Elle prit part aux championnats nationaux alors qu’elle avait tout juste 15 ans. Les deux années qui suivirent furent souvent jalonnées de maladies et de blessures qui l’empêchèrent de participer aux compétitions. Lorsqu’elle arriva à Munich pour les Jeux Olympiques de 1972, Olga était inconnue et peu habituée à attirer l’attention sur elle.

Or, le public tomba sous le charme, non seulement à cause de son excellence sportive mais également de son apparente fragilité.
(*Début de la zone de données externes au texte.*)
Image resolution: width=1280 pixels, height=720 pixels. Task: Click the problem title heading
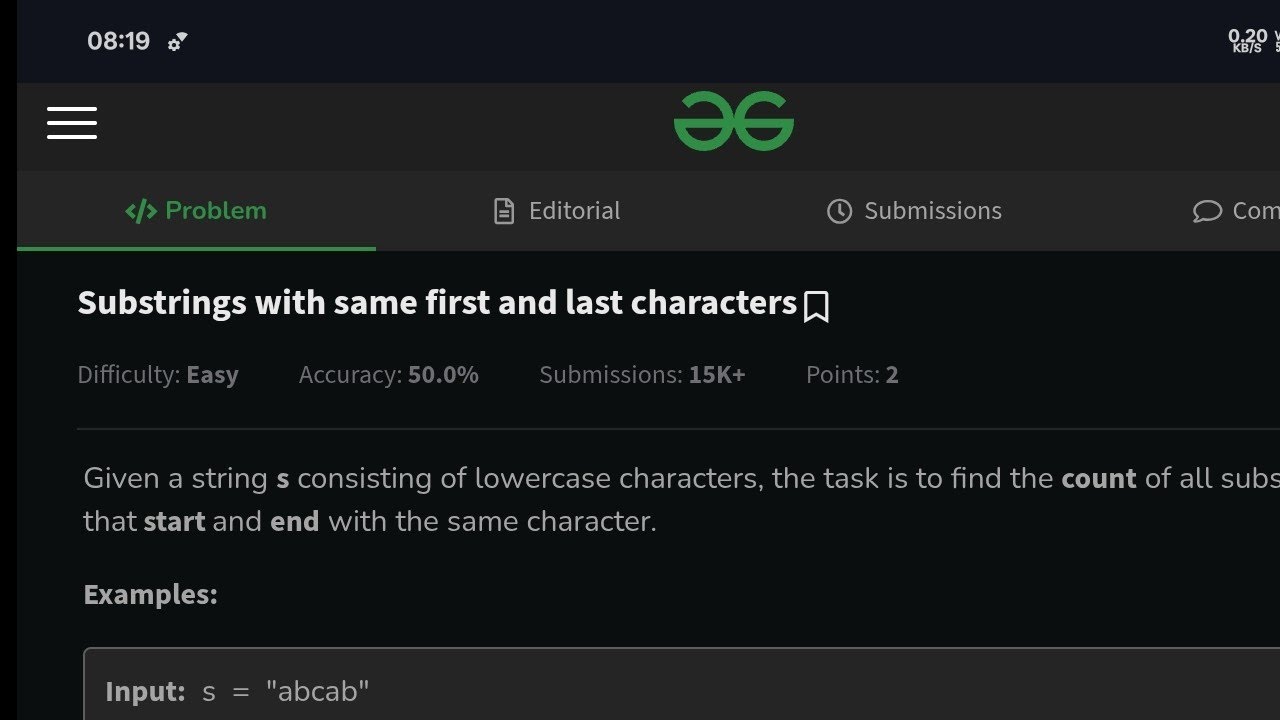pyautogui.click(x=437, y=302)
En effet, alors que les athlètes soviétiques étaient souvent décrits comme froids et sans émotions, Olga était tout le contraire. Lors du concours général, elle glissa des barres, traîna les pieds et ne parvint pas à remonter simplement sur l’engin. En voyant la note de 7,5 attribuée par les juges elle fondit en larmes, et le monde entier eut envie de la prendre dans les bras.

En lieu et place, le destin lui accorda une meilleure récompense : la médaille d’or à la poutre où son exercice exubérant attira un public qui n’avait jamais regardé de gymnastique auparavant, la médaille d’or au sol et également la médaille d’or avec l’équipe soviétique.

Olga Korbut faisait partie de ces personnes, elles sont rares, inconscientes de leur popularité croissante. Les gymnastes soviétiques étaient en effet tenus à l’isolement durant la compétition. Ce n’est qu’à son retour au Village olympique qu’elle trouva sa chambre remplie de cadeaux, de fleurs et de messages d’admirateurs. Suivie où qu’elle aille, elle finit par se procurer un déguisement pour pouvoir se déplacer à son gré.

Grâce à elle, c’est toute une génération de nouveaux admirateurs de la gymnastique qui naquit, même si une blessure et l’avènement de Nadia Comaneci l’empêchèrent de rééditer son exploit quatre ans plus tard. Au faîte de sa gloire, Olga Korbut était un véritable phénomène : elle reçut 20 000 lettres d’admirateurs dans l’année qui suivit Munich, si bien que l’office de poste de sa ville natale en Biélorussie dut engager un fonctionnaire chargé de s’occuper de son courrier.